Entries on target coordinates:
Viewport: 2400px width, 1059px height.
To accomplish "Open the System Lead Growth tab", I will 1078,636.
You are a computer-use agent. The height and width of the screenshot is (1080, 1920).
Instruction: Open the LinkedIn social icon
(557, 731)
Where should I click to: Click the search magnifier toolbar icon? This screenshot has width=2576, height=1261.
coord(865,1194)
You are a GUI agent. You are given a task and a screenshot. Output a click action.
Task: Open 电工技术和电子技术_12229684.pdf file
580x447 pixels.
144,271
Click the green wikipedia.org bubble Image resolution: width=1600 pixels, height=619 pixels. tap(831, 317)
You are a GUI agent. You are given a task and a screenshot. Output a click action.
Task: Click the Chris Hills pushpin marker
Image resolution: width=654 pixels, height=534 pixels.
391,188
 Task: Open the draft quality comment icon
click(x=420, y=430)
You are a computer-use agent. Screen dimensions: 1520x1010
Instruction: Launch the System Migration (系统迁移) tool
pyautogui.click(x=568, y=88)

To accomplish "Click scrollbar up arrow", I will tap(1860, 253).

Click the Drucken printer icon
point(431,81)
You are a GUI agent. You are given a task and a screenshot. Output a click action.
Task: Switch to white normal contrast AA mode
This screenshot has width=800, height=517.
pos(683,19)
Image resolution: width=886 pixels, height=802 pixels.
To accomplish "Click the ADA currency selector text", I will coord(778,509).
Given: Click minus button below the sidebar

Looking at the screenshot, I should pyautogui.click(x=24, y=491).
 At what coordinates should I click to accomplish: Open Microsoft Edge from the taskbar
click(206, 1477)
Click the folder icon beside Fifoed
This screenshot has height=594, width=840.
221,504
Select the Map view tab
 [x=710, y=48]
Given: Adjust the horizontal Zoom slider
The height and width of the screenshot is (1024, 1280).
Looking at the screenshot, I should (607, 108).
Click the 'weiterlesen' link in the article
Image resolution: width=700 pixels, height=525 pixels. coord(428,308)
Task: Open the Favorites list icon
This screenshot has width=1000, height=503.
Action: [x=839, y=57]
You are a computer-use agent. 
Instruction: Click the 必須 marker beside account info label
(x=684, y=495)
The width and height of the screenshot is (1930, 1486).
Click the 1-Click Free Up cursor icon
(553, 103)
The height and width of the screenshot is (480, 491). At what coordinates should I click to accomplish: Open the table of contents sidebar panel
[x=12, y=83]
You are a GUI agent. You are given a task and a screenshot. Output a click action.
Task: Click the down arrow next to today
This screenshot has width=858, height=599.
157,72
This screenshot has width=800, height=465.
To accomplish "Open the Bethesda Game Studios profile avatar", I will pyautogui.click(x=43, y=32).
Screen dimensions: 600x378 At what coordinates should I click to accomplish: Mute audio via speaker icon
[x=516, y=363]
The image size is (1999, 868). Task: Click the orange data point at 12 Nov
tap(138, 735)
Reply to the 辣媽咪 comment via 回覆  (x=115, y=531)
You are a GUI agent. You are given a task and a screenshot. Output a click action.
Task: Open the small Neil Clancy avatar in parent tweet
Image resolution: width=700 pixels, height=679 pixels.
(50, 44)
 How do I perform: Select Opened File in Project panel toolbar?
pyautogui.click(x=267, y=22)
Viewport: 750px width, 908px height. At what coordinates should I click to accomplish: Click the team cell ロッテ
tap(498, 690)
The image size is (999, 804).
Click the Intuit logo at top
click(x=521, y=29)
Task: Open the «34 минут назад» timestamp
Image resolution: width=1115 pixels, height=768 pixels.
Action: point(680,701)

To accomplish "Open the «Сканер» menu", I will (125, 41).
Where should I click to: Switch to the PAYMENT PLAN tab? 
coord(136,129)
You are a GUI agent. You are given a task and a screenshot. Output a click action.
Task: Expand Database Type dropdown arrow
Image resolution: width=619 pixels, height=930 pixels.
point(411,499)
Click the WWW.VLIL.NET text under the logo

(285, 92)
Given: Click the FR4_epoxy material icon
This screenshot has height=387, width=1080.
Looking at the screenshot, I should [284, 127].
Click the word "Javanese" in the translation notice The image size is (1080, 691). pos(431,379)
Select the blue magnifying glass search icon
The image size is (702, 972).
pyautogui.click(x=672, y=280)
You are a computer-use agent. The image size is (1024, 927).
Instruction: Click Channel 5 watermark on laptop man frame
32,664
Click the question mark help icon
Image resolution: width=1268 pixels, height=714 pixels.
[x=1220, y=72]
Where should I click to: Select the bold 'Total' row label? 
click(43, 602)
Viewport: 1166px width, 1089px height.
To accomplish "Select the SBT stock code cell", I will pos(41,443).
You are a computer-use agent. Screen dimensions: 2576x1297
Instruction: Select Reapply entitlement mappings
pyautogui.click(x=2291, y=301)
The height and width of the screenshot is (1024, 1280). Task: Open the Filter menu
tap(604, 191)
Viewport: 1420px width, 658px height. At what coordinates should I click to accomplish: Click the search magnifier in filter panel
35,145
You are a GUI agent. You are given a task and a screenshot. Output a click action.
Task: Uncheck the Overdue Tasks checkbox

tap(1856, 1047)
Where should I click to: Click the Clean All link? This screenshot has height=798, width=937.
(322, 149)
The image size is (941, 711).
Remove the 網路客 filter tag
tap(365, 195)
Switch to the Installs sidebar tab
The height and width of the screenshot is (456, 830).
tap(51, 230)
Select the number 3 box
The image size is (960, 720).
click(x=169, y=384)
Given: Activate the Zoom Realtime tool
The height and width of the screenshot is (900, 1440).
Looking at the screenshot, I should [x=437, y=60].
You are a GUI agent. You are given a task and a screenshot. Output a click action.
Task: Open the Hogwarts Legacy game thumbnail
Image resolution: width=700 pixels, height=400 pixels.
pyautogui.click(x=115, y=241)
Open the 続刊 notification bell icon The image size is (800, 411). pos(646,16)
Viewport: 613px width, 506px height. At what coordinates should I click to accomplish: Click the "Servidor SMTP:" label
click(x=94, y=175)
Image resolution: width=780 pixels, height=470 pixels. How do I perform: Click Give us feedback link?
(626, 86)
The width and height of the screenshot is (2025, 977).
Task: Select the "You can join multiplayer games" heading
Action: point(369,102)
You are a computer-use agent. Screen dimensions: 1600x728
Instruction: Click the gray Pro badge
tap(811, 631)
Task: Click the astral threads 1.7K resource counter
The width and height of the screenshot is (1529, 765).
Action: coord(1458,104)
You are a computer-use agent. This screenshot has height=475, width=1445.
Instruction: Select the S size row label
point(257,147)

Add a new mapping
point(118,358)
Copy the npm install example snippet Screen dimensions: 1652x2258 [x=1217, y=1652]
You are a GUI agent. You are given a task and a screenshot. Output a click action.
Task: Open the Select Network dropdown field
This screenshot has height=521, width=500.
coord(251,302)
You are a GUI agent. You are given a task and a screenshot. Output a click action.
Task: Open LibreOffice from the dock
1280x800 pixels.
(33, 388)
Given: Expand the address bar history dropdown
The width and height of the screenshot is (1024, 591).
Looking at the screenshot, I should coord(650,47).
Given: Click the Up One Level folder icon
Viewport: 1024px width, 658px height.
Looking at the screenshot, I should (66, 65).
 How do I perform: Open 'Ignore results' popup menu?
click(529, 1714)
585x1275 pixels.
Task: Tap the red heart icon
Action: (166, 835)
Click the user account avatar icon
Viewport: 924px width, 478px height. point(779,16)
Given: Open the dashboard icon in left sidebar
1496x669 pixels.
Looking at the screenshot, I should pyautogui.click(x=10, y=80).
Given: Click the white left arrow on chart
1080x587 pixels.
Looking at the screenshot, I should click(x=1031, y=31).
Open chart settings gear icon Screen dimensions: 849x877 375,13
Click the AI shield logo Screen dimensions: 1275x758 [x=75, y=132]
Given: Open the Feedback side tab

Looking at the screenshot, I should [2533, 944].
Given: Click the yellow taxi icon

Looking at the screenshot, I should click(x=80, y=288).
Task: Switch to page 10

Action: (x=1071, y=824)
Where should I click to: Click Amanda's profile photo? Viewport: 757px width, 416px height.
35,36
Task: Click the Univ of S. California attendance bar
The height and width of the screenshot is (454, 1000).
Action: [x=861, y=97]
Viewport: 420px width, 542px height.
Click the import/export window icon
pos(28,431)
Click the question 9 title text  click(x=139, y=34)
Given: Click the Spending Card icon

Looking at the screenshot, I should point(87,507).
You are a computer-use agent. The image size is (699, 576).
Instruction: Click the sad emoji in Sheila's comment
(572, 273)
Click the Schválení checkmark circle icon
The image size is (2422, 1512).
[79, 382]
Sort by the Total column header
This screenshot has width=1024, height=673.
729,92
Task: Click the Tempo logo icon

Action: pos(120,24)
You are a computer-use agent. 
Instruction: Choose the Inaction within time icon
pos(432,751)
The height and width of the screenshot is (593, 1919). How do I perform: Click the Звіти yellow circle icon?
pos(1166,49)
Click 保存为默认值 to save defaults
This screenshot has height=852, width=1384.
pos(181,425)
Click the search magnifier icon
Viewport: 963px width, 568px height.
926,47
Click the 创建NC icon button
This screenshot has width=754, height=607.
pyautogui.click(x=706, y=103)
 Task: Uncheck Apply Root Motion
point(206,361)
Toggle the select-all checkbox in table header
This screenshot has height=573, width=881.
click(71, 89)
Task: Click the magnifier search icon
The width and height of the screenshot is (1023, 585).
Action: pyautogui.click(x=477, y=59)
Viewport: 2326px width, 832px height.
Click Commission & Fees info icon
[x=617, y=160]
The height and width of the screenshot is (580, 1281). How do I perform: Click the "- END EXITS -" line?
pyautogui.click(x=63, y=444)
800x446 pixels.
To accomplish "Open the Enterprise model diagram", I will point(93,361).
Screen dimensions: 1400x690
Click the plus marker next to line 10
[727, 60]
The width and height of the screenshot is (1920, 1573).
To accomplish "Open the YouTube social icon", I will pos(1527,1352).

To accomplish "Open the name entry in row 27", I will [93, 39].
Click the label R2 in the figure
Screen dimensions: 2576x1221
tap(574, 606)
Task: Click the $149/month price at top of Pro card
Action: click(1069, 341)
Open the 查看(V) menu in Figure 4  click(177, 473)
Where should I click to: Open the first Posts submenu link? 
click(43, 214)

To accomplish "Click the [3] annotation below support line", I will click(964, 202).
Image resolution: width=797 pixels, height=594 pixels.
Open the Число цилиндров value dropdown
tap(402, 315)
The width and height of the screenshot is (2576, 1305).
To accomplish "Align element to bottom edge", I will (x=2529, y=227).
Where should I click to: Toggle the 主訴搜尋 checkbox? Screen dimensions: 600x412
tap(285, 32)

• [REQUIRED TASK] Return the lines of the records above unchanged, covering the stretch from the line containing "Click the Schválení checkmark circle icon" through the line containing "pos(181,425)".

• [SOLUTION BELOW]
Click the Schválení checkmark circle icon
The image size is (2422, 1512).
[79, 382]
Sort by the Total column header
This screenshot has width=1024, height=673.
729,92
Task: Click the Tempo logo icon

Action: pos(120,24)
You are a computer-use agent. 
Instruction: Choose the Inaction within time icon
pos(432,751)
The height and width of the screenshot is (593, 1919). How do I perform: Click the Звіти yellow circle icon?
pos(1166,49)
Click 保存为默认值 to save defaults
This screenshot has height=852, width=1384.
pos(181,425)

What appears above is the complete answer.